Recorded data:
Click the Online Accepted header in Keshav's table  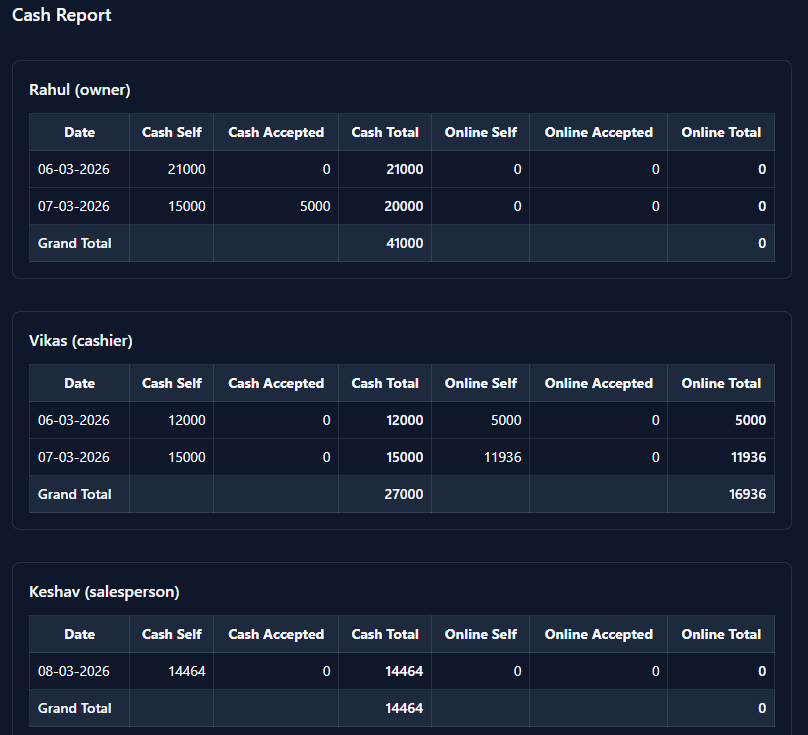click(x=598, y=634)
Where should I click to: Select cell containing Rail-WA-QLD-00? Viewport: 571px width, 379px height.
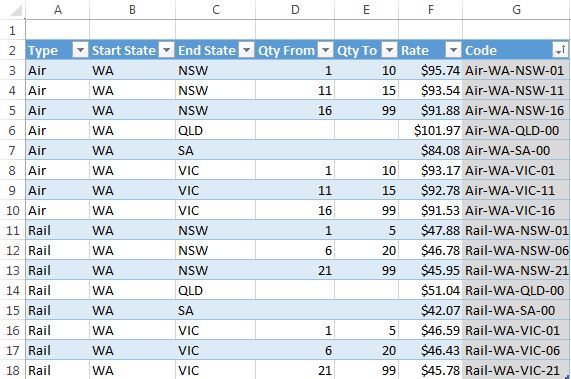(516, 291)
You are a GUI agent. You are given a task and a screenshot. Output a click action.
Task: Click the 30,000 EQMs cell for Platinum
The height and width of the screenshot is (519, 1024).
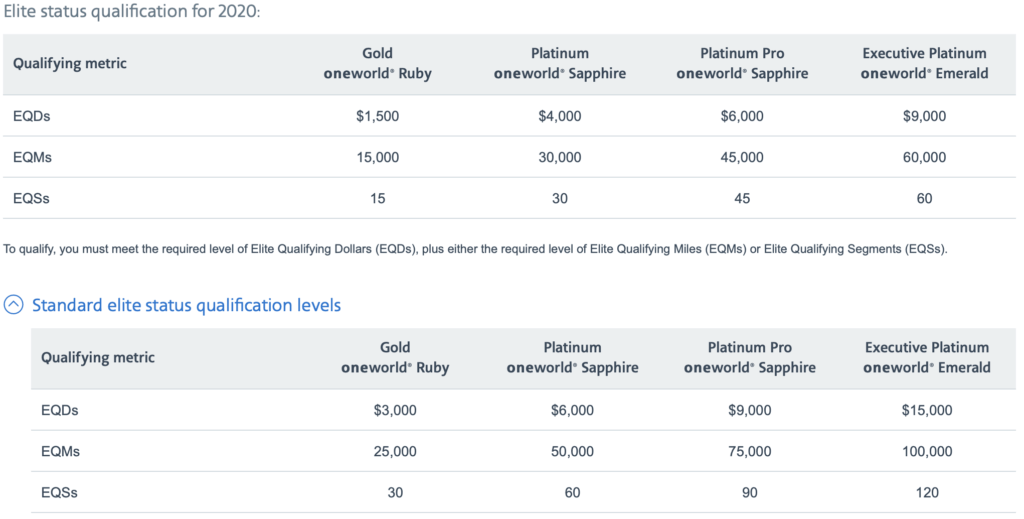pyautogui.click(x=560, y=157)
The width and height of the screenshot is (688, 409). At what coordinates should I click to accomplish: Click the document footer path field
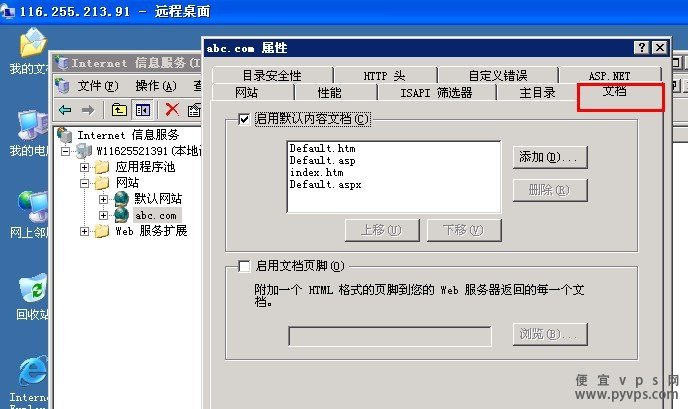pos(390,336)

Task objective:
Rewrite the data starting at the line that contains "You are a GUI" and stopping after the line that contains "pyautogui.click(x=560, y=157)", keeping every line in full and adding 39 to each coordinate in the answers. Leave the pictures out.

Result of the exercise:
You are a GUI agent. You are given a task and a screenshot. Output a click action.
Task: Click the 30,000 EQMs cell for Platinum
The height and width of the screenshot is (519, 1024).
pyautogui.click(x=599, y=196)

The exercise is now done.